Another time at a more collegial institution I tucked myself in for what would be on most nights a more reasonable sleep. There were nights here where I even dreamed, that is when my fellow cellmate wasn’t fending off the occasional mouse. But one night, with the beginnings of REM fluttering in my eyes, a Code White was called on the psychiatric unit. This along with rehab and the telemetry units were my responsibility.

No hesitation this time, I got up and made my way to the sequestered corner of the hospital that housed the psych unit. Its design was fatally flawed. The nursing station was located in the rear and even though I pounded on the door no one responded. Worried now but with intimate knowledge of the layout I entered through a common door from the pediatric unit (another fatal design flaw).

Once there I joined forces with the security guard, and several large male and one petit female nurse. As most interns figure out, you have the ultimate responsibility with the least experience. The fact of being thrust into this position builds character and depending how you handled yourself, respect.

The Code White was due to a large ferocious male patient. He had threatened the staff and with some effort had been corralled into a small room. Now he was threatening to break out and create more havoc. Eyes turned towards me. I was so tired that any lack of confidence faded away and I made a quick decision. A syringe was loaded up with Haldol, given to the petit and agile nurse, and the rest of us stormed the patient and subdue him. He rapidly calmed down and I was left to salvage what I could of the few remaining hours before life returned to the hospital.

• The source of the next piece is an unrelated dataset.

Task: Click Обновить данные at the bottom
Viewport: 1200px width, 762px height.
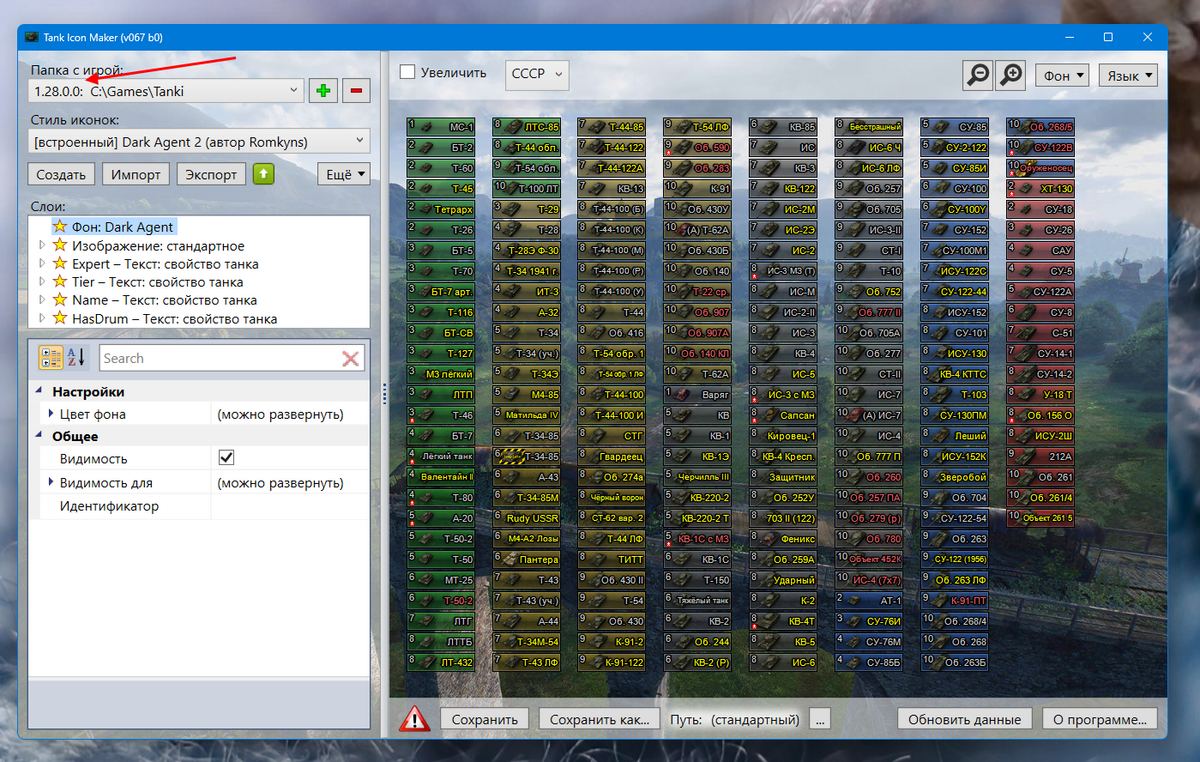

My training was full of decisions. It was inevitable. I draw upon them now as I sit across from my patient. I wait for a response to my entreaties. I know that inescapable results will follow. My mind’s eye sees the future playing out. If I get the wrong answer my heart pangs. I have not gotten through to them. I failed and I express it, often in the stark language of disease.

I think of the procedures, of wasted time and treasure, of shortened lives. I am not always right, but more often right then wrong. I have experience on my side. But life goes on, and I have had to become somewhat immune to pain and suffering. It is inevitable after all. Gautama Buddha taught us this thousands of years ago.